With direct object creation we have client code directly invoking some class constructors via new.  This creates a strong coupling between client code and the created classes.  Using the client with other classes means editing code of the client (cloning and forking the code), wherever their new operations occur.  (Assuming the client code could be abstract enough to be reused in another context especially in the same program, this editing would be undesirable.)

The simple factory hides the actual invocation — the new constructor instantiation — in a method that is not designed to be overridden or polymorphic-ally implemented.  As such, a simple factory is often a static method.  It trades the strong coupling between client and class (constructors) for a strong coupling between client and the static factory method.  One level of indirection to reduce the number of locations that would have to be edited in the client to change usage of one class to another.

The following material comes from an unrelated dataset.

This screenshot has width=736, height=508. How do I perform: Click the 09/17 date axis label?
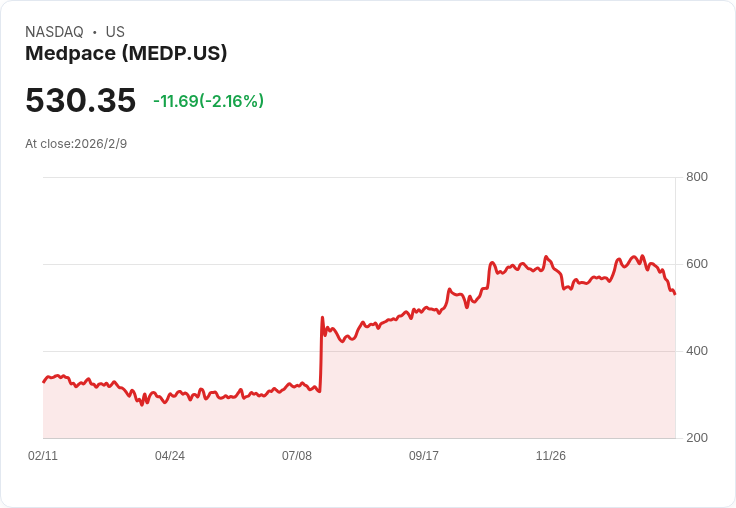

The factory method pattern builds on this but adds the ability to re-implement the factory method through polymorphism.  Thus, there is a notion of a factory object that can be passed around as a parameter; there can be multiple/differing factory objects in the same program.  No editing of the client is necessary to use the client code with different objects to be created — instead, a polymorphic implementations of the factory can be created and the client code used with them.

The abstract factory pattern contains multiple implementations of the factory method so that a single abstract factory can create related classes that are not necessarily subclasses of each other.  It is simply an aggregation of multiple related but different factory method patterns.

None of these patterns mean much until we separate with some distance code that decides what to construct from code that merely constructs.  The latter can often be abstracted for reuse, provided that it does not accidentally hard code the decisions of what concrete classes to create.  (Creating a factory on one line of code and an object by the factory on the next, sort of defeats the whole concept and yet so many examples to be found do exactly that.)

Here's where dependency injection and inversion of control come in: the idea is to keep moving the choice of what classes to construct further away from the reusable client code whose algorithm(s) create objects using factories as parameters.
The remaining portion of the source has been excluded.